Kelcie Banks

Personal information
- Nickname: Mr. Mix
- Born: Kelcie Herron Banks May 8, 1965 (age 61) Chicago, Illinois, U.S.
- Height: 6 ft 0 in (183 cm)

Boxing career
- Stance: Southpaw

Boxing record
- Total fights: 30
- Wins: 22
- Win by KO: 11
- Losses: 6
- Draws: 2

Medal record
Men's Boxing
Representing the United States
World Cup
| Silver medal – second place | 1985 Seoul | Featherweight |
World Amateur Championships
| Gold medal – first place | 1986 Reno | Featherweight |
Pan American Games
| Gold medal – first place | 1987 Indianapolis | Featherweight |

= Kelcie Banks =

American boxer (born 1965)

Kelcie Herron Banks (born May 8, 1965) is an American former professional boxer. As an amateur, he won the gold medal at the 1986 World Championships in Reno and at the 1987 Pan American Games in Indianapolis. Inducted to the USA Boxing Hall of Fame in 1993. He represented his native country at the 1988 Summer Olympics in Seoul, South Korea, where he was surprisingly knocked out cold in the first round by the Netherlands' Regilio Tuur.

==Amateur highlights==
- Claimed a record of 460-86
- 1986 United States Amateur Featherweight champion
- 1986 World Amateur Featherweight champion
- 1987 United States Amateur Featherweight champion
- 1987 Gold Medalist at Pan-American Games in Indianapolis as a Featherweight
- Qualified for the United States Olympic Team as a Featherweight.

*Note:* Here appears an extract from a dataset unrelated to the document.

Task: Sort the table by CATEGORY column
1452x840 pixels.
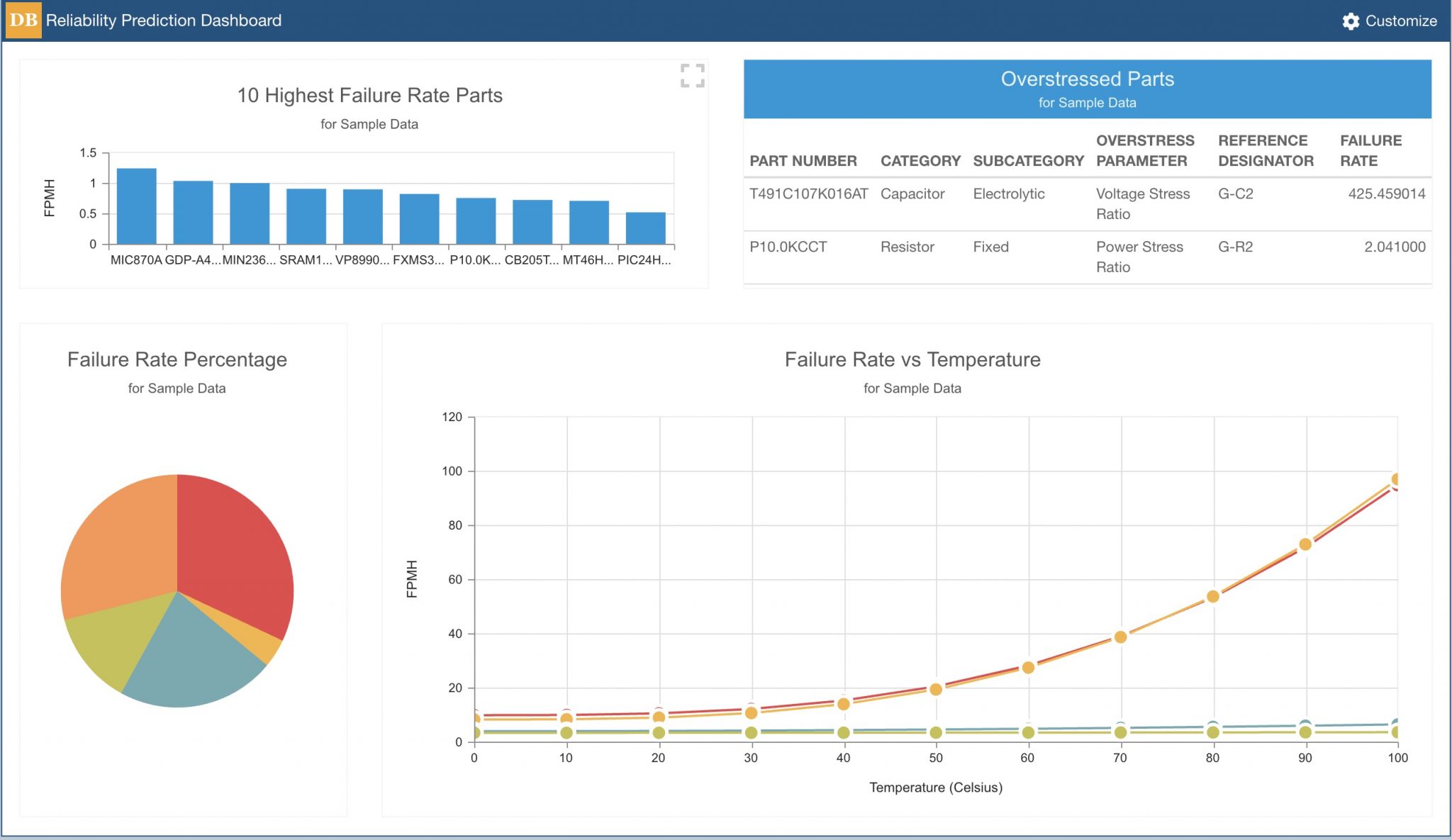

Defeated Jesse James Leija and Eddie Hopson to earn a berth
- Was knocked out in the 1st round of opening round match, by Regilio Tuur (Netherlands).
Banks had an amateur record of reportedly 500+ fights by 1985 already.

==1988 Olympic results==
Below is the record of Kelcie Banks, an American featherweight boxer who competed at the 1988 Seoul Olympics:

- Round of 64: lost to Regilio Tuur (Netherlands) by first-round knockout

==Professional career==
In his professional career Banks retired in 1997, with a record of 22 wins (11 knockouts), six losses and two draws. Banks tried to return to boxing in 2002, but a license was denied by the Nevada State Athletic Commission.